The Negative Binomail distribution has a less restrictive relationship between the mean and variance of y. \[Var(y)=\lambda+\alpha \lambda^2\]

We can think of \(\alpha\) as the overdispersion parameter.

Testing for Overdispersion

Step 1. Estimate the count model using the negative binomial distribution.

Step 2. Test \(H_o:\alpha=0\) vs \(H_a:\alpha\neq0\)

Step 3. Determine which case you are in

If \(\alpha=0\), then the Poisson model holds
If \(\alpha>0\), then we have overdispersion (very common)
If \(\alpha<0\), then we have underdispersion (rare)

Poisson and Negative Binomial in

library(MASS); library(AER) #MASS contains the negative binomial model
data("NMES1988") 
plot(table(NMES1988$visits),xlab="Physician Office Visits", ylab="Counts")

Issues with the data

First, notice the shape of Physician office visits. Does this look normally distributed to you?

Should we be concerned with the mass of zero's?

How about those outliers?

Standard Poisson and Negative Binomial Model

fm_pois <- glm(visits ~ ., data = NMES1988, family = poisson) # Standard Poisson Model
# Calculating robust standard errors
cov.m1 <- vcovHC(fm_pois, type="HC0")
std.err <- sqrt(diag(cov.m1))
fm_qpois <- glm(visits ~ ., data = NMES1988, family = quasipoisson) # Quasi-Poisson
 fm_nbin <- glm.nb(visits ~ ., data = NMES1988) # Negative Binomial
 stargazer::stargazer(fm_pois,fm_pois,fm_qpois,fm_nbin,type="html", 
                      se = list(NULL,std.err,NULL,NULL), 
                      dep.var.labels = c("Poisson","Poisson Robust",
                                         "Quasi Poisson","Neg. Bin"))

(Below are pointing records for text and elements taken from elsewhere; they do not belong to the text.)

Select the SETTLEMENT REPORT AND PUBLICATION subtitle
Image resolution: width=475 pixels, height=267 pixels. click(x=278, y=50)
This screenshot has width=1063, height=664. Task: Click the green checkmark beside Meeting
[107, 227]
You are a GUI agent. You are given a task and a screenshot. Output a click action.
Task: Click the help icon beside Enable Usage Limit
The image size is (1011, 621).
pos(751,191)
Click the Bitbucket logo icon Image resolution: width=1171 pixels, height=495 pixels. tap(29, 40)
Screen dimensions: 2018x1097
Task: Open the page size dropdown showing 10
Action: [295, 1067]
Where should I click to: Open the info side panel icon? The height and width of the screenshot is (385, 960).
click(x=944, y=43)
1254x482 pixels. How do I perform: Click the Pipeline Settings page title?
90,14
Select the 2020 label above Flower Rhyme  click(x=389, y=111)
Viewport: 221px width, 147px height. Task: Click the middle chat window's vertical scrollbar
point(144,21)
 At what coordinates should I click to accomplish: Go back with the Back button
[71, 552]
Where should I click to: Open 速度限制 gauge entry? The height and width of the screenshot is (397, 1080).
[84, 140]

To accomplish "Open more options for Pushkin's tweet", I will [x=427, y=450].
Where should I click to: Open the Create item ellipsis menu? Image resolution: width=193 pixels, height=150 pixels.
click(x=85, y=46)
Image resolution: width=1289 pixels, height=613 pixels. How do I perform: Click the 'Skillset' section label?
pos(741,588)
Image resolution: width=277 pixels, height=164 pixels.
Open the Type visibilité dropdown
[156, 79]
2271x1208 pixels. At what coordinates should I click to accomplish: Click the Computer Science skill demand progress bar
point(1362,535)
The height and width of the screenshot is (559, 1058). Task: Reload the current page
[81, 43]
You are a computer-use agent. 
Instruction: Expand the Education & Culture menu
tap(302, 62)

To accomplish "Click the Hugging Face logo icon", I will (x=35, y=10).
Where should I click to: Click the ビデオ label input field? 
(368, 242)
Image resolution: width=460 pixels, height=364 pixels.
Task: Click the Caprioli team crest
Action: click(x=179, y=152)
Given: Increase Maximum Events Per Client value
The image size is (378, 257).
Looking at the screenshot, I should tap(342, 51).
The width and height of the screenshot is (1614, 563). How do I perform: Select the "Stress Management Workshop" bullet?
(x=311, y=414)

Standard Poisson and Negative Binomial Model


	Dependent variable:

	Poisson
	Poisson		glm: quasipoisson	negative
			link = log	binomial
	(1)	(2)	(3)	(4)

hospital	0.182^***	0.182^***	0.182^***	0.240^***
	(0.006)	(0.022)	(0.015)	(0.020)

chronic	0.175^***	0.175^***	0.175^***	0.204^***
	(0.004)	(0.011)	(0.011)	(0.012)

insuranceyes	0.183^***	0.183^***	0.183^***	0.192^***
	(0.017)	(0.043)	(0.044)	(0.040)

gendermale	-0.116^***	-0.116^***	-0.116^***	-0.136^***
	(0.013)	(0.036)	(0.034)	(0.031)

school	0.022^***	0.022^***	0.022^***	0.021^***
	(0.002)	(0.005)	(0.005)	(0.004)

Constant	1.053^***	1.053^***	1.053^***	0.986^***
	(0.023)	(0.064)	(0.061)	(0.054)


Observations	4,406	4,406	4,406	4,406
Log Likelihood	-18,151.350	-18,151.350		-12,209.240
theta				1.180^*** (0.033)
Akaike Inf. Crit.	36,314.700	36,314.700		24,430.490

Note:	p<0.1; p<0.05; p<0.01

Excessive Zeros

A problem that plagues both the Poisson and Negative Binomial Models is when there are excessive zeros in the data.

There a two appoaches to address these zeros

Hurdle Model or Two Part Model
Zero Inflated Model

Hurdle Model

The Hurdle Model treats the distribution of zeros separately from the distribution of positive values.

For example, your choice to start exercising may be different than your choice about how often to exercise.

The first part of the model is typical captured by a probit or logit model.

The second part of the model is captured by a poisson or negative binomial model that is trunctated at 1.

Hurdle Model

Let the process generating the zeros be \(f_1(0)\) and the process generating the positive responses be \(f_2(0)\), then the two part density distribution is \[g(y)=\left\{\begin{matrix} f_1(0) & y=0 \\ \frac{1-f_1(0)}{1-f_2(0)}f_2(y) & y>0 \end{matrix}\right.\]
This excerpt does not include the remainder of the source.